Why does AI agent security still fail after governance controls are in place?

Because governance answers policy and ownership questions, but many failures happen later when a live workflow follows a risky callback, trusts a changed destination, accepts an authority-bearing tool output, or takes an already-allowed action in the wrong context.

Is AI intent detection enough to secure agent actions?

No. Intent detection can surface drift or risky behavior, but teams still need a runtime-trust decision on whether the already-allowed workflow should take the next tool call, callback, MCP handoff, or outbound request now.

What is runtime trust in AI agent security?

Runtime trust is the action-time decision layer that evaluates whether a workflow that is authenticated, scoped, and policy-compliant should still be trusted to act in this specific moment and context.

How does this relate to MCP security?

MCP security helps with gateways, identities, scopes, schemas, and protocol hygiene. Runtime trust is the next layer that decides whether the workflow should still trust the callback, tool result, next-hop guidance, or outbound action after those controls are already in place.

Why AI Agent Security Still Fails After Governance: Runtime Trust After Intent Detection

AI agent security is getting more honest. Governance reduces exposure. Intent detection surfaces drift. Runtime analytics shows the path. But none of those answer the last question: should the already-allowed workflow still act right now?

In this article

Quick answer
What governance, intent detection, and runtime analytics get right
Plain-language explainer: what the stack misses at runtime
Why detection is not the decision
Three concrete attack examples
How Sunglasses catches it
Frequently asked questions

Runtime trust is the missing layer. AI agent security still fails after governance because policy, access controls, and detection do not automatically decide whether the next action is trustworthy in context. Governance answers who owns the workflow. Intent detection surfaces suspicious behavior. Runtime trust is the layer that decides whether the already-allowed, already-scoped workflow should still act now — and most stacks stop one sentence before that decision. Sunglasses v0.2.32 ships detection patterns directly targeting this gap, including GLS-CAI-248 (delegation token revocation bypass), GLS-CAI-527 (forged attestation nonce scope-rebind), and GLS-TOP-256 (forged audit log tool output).

Quick answer: why AI agent security still fails after governance

AI agent security still fails after governance because policy, access, and detection do not automatically decide whether the next action is trustworthy in context.
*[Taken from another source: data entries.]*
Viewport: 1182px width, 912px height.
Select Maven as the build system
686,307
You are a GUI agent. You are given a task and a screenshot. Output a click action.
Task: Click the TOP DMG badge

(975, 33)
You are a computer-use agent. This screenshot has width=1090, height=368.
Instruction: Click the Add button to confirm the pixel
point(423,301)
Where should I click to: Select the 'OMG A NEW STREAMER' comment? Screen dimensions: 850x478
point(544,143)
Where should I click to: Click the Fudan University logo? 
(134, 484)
Governance answers who owns the workflow and what is broadly allowed. Intent detection helps surface suspicious behavior. Runtime analytics helps show drift and sequence. Runtime trust is the layer that decides whether the already-allowed workflow should still act now.

Governance can define roles, approvals, and control boundaries.
Intent detection can flag risky prompts, unusual paths, or agent drift.
Runtime analytics can show how a workflow is behaving over time.
Runtime trust still has to decide whether the next tool call, callback, MCP action, or outbound request deserves confidence.
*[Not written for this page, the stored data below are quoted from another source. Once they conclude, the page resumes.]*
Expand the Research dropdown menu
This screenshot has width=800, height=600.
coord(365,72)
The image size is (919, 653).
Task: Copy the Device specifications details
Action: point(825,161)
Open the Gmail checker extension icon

If your stack stops before that last question, you have better posture, but not necessarily better decisions. Read the Sunglasses manual for a full hardening checklist, or start with how the scanner works if you are new to the tool.

What governance, intent detection, and runtime analytics get right

It is worth being fair here. AI governance is not fake work. Teams should know which agents exist, what data they may touch, what tools they may call, which approvals matter, and who is responsible when the workflow goes wrong. That is how enterprises move from vibes to operating discipline.

Intent detection also solves a real problem. When an agent starts behaving differently, accepts a strange instruction pattern, retries in an unusual cadence, or begins steering toward a weird destination, you want that surfaced early. Runtime analytics matters for the same reason. It helps operators see the shape of activity instead of waiting for a headline-level breach.

Those layers do real work because they reduce uncertainty and shrink blast radius. They make the environment more legible. They make it easier to know which workflow changed and which control failed. They are absolutely part of a serious AI agent security program.

The honest problem is narrower: they still do not finish the action-time decision. A workflow can be well-governed, richly observed, and visibly flagged while the system still lacks a clean rule for whether the next action should happen. That is why teams who invest in governance can still watch a bad decision happen in slow motion. For a deeper look at this dynamic, the runtime governance is not enough post covers the structural gap in detail.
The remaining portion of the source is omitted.